Главный из недостатков вообще никак не связан со свойствами музы Добровича. Он навязан поэту судьбой. Настоящая беда книги — ее объем и временные рамки. Самый заинтересованный стихолюб просто не в состоянии вынести из нее цельное впечатление, не в состоянии прочесть разом 3400 строк прежде нечитанного поэта, вязких, насыщенных мыслью и звуком, густо-метафорических, написанных, к тому же, в течение полувека, то есть под очень разными углами зрения. Читателю предстоит освоиться в этой новой, индивидуальной, одному только Добровичу присущей модели мироздания; сжиться с нею и полюбить ее. Эта модель неоднородна, разностильна — в точности как средневековый собор, строившийся несколько столетий. Если бы, как это бывает в нормальные времена в нормальных литературах, книги поэта выходили одна за другой по мере их написания, и были бы нормального объема, в 800-1500 строк, мы получали бы Добровича порциями: сперва начинающим, затем зрелым мастером.
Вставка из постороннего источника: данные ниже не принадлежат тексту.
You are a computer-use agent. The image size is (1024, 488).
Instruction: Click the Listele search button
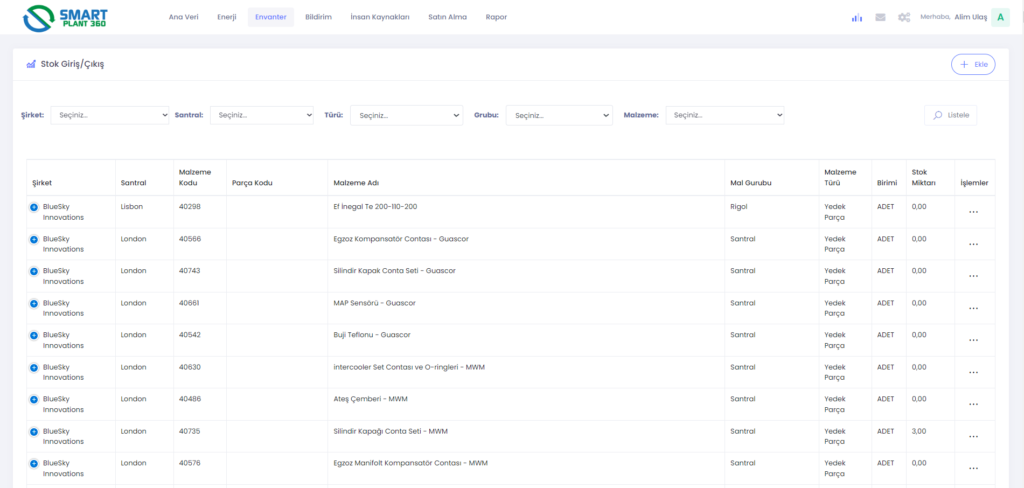point(950,115)
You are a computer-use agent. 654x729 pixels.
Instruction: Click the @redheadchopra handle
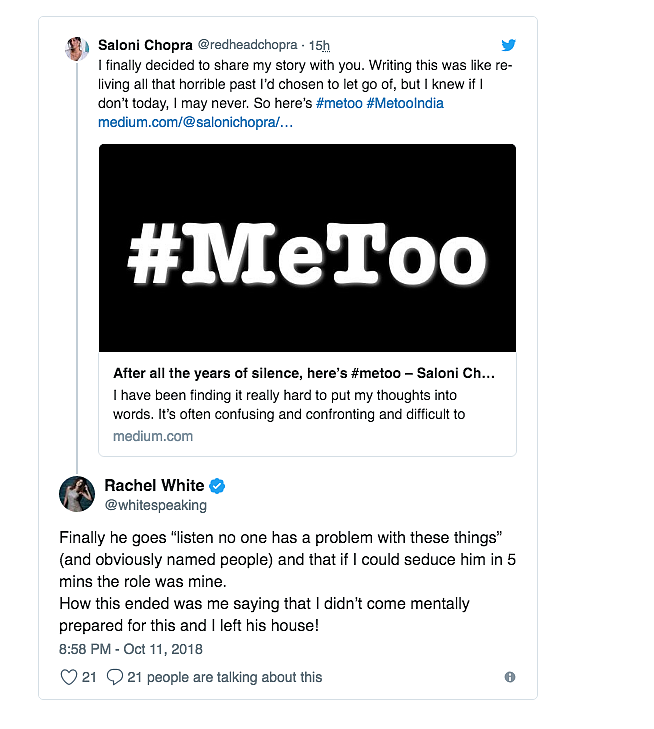click(247, 45)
Его творческая индивидуальность развивалась бы в живом взаимодействии с нами, сопутствовала бы нам, вошла бы в нашу картину мира. Ведь нельзя же не видеть, что величайшее из всех мыслимых творений литературы — еще не шедевр на другой день после его написания или обнаружения. Вообразим на минуту, что Евгений Онегин (или Дон Кихот) не был напечатан, не был читан современниками, сохранился в единственном экземпляре — и нашелся вчера; мы остановимся перед ним в полном недоумении. Мы не будем знать, что это — шедевр, не сумеем понять его без той любви, которою окружили роман предшествующие поколения, без того влияния, которое он оказал на судьбы человечества. Читательская любовь — плоть живого произведения, без нее оно — голый скелет, голый генетический код. Шедевр оставляет нас холодными. В этом трагическом положении оказывается Добрович и еще многие из тех, кого не печатали. Вот кому остается уповать на провиденциального читателя в потомстве; на тех, кто еще не родился. Мы — при самом пылком и самоотверженном нашем желании — уже не в состоянии воздать неузнанным мастерам по их заслугам и дарованиям, вернуть им причитающееся по их рангу.
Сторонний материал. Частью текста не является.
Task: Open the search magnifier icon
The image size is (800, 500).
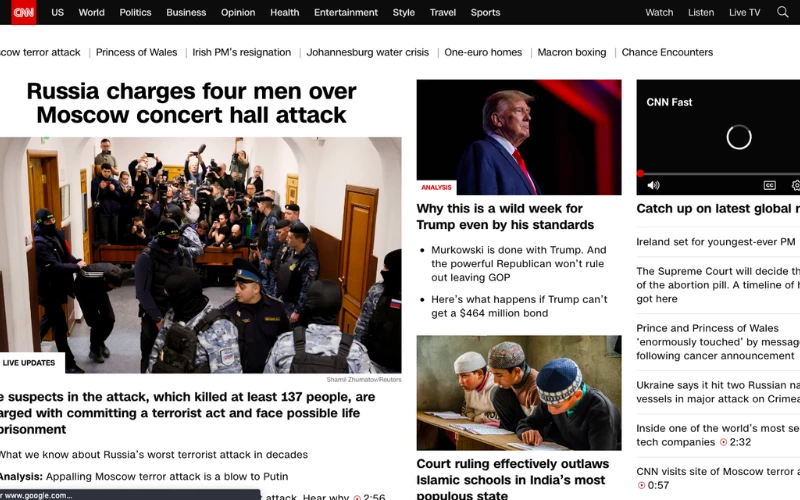Action: 783,12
При издании избранного, каковым поневоле становится книга неузнанного мастера, единственным правильным композиционным принципом может быть только хронологический подбор стихов. В Линии прибоя это не так. Связи, по которым стихотворения включаются в разделы, ускользают от читателя — к ущербу для поэта.
Другие недостатки книги не столь безусловны, не столь объективны. Верлибры в строчку, не лишенные поэтичности, вообще не кажутся стихами.
«Что я знал о Кустодиеве? — Купчихи, трактирщики, половые, ямщики. Масленицы, ярмарки, церкви, уездные города. Русь. Желто-голубой снег. Малиново-зеленое небо. Что до купчих — я думал: насмешник. Будто всерьез любуется…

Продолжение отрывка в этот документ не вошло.